- **WHAT TO DO**
- 1) Summarize the forum post on precision current control with digital potentiometers in two sentences.
- 2) Output, as a numbered list with blank lines omitted, the records from the line containing "960x600 pixels. How" through the line containing "will [617, 822].", inclusive.

- **EXCERPT PROVIDED**
— BEGIN —

This one seems good.

RonaldB
Title: Re: Precision current control with Digital Potentiometers
Post by: PRR on November 13, 2010, 10:20:46 PM
> digital potentiometers have ... tolerances ... sometimes +/- 30%.

It is sold as a POT, not a rheostat. The RATIO is correct. The total value is approximate. That's the great thing about potentiometers: you don't need exact resistors, just exact ratios.

Sadly this PT2399 is specified for a rheostat.

> it appears that the delay time is not related linearly to the control resistance.

It "is". Imagine 2,500 ohms inside the chip.

I extracted the numbers from this datasheet (http://www.princeton.com.tw/downloadprocess/downloadfile.asp?mydownload=PT2399_1.pdf), plotted T/R, then T/(R+2500). Then times 1000 just to get numbers near ten.

1000*(T/(R+2500))

(http://i56.tinypic.com/2d6ny4w.jpg)

If the relation were exact linear we would get a straight line. The numbers wander  up to 11.7 and down to 11.4, or 2.6% spread, or +/-1.3%. We expect some rounding-spread because the numbers are reported to 2 or 3 significant digits. There may also be some hasty data collection and some temperature/voltage drift over the course of the measurements.

Anyhow, ~~1% slop is typical of simple R/C oscillators. And there's no mass-market demand for <1% precision in delay times.

So for a given delay T in Seconds you need a resistor R in ohms

R = ((86,681*T)-2500)

ex:
342mS is ((86,681*0.342)-2500) = 27,145 (sheet sez 27.6K)
40.6mS is ((86,681*T)-2500) = 1,019 (sheet sez 1.08K)

(EDIT: The average factor over the suggested range 27.6K..1K works out as 86,245.)

JUST like the digi-pot, I assume this "2500" internal resistance has typical chip-resistor +/-30% tolerance. For the longer delays this does not matter: rate and delay is dominated by the external resistor. For delays 100mS and shorter it starts to matter.

There's lots of ways to flow a controlled current. There's a way to emulate a single-ended resistor IF that Pin 6 is not wobbling up and down at MHz rates or sinking real close to V-.

> clock is between 1 and 17Mhz.  Calculating those speeds is beyond the reach of my 40MIPS chip
> 4017 hits a very definite ceiling at 10MHz


Pre-divide. There's much faster dividers than the 4017 CMOS chips.

F/V conversion. Tachometer. Astable monostable generates a fixed-width pulse on each clock. Average the pulses to a DC level. This adds an averaging delay, which may confuse a PLL.

Put a narrow BIG blip in the input. Monitor the output for a big blip, while counting time. This is not performance-friendly, of course. A big + and - zig-zag at input, monitored at pins 10 11, is unlikely to appear in program input and may not be a big audible thump.


> I don't think a 16K sampling rate translates directly into a max audio frequency of 16 kHz.

It's a 3-D concept.

— END —

(Records excerpted from a collection)
— BEGIN —

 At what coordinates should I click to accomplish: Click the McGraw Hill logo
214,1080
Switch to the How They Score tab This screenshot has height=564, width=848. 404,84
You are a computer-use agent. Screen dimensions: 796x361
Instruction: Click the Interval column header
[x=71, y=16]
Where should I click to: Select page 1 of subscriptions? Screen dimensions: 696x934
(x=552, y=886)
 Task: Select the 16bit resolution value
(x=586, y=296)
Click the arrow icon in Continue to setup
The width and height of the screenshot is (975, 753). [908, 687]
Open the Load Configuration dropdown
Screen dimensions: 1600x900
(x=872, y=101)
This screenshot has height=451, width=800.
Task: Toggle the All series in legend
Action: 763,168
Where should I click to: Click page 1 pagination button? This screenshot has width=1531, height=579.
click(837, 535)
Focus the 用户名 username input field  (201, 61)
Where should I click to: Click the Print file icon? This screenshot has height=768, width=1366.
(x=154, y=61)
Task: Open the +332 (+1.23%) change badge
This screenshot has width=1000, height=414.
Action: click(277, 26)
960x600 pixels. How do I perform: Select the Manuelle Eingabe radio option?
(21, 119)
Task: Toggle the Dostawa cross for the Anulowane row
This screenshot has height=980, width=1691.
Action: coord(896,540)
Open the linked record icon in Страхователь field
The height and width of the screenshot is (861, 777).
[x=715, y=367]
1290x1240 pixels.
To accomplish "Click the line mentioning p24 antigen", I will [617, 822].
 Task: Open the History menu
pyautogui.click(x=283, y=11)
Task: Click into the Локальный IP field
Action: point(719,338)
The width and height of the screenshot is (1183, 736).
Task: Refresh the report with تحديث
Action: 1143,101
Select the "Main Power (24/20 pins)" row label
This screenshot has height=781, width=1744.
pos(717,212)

— END —

- **RESULTS FOR THE EXERCISE**
- 1) Digital potentiometers are sold with accurate ratios but only approximate total values, and the PT2399 delay time becomes nearly linear if about 2,500 ohms are assumed inside the chip, so the needed resistor is R = ((86,681*T)-2500) with a spread of about +/-1.3%. For handling a fast clock, the post suggests pre-dividing it, F/V conversion, or putting a narrow big blip in the input and counting time until it appears at the output.

- 2)
1. 960x600 pixels. How do I perform: Select the Manuelle Eingabe radio option?
2. (21, 119)
3. Task: Toggle the Dostawa cross for the Anulowane row
4. This screenshot has height=980, width=1691.
5. Action: coord(896,540)
6. Open the linked record icon in Страхователь field
7. The height and width of the screenshot is (861, 777).
8. [x=715, y=367]
9. 1290x1240 pixels.
10. To accomplish "Click the line mentioning p24 antigen", I will [617, 822].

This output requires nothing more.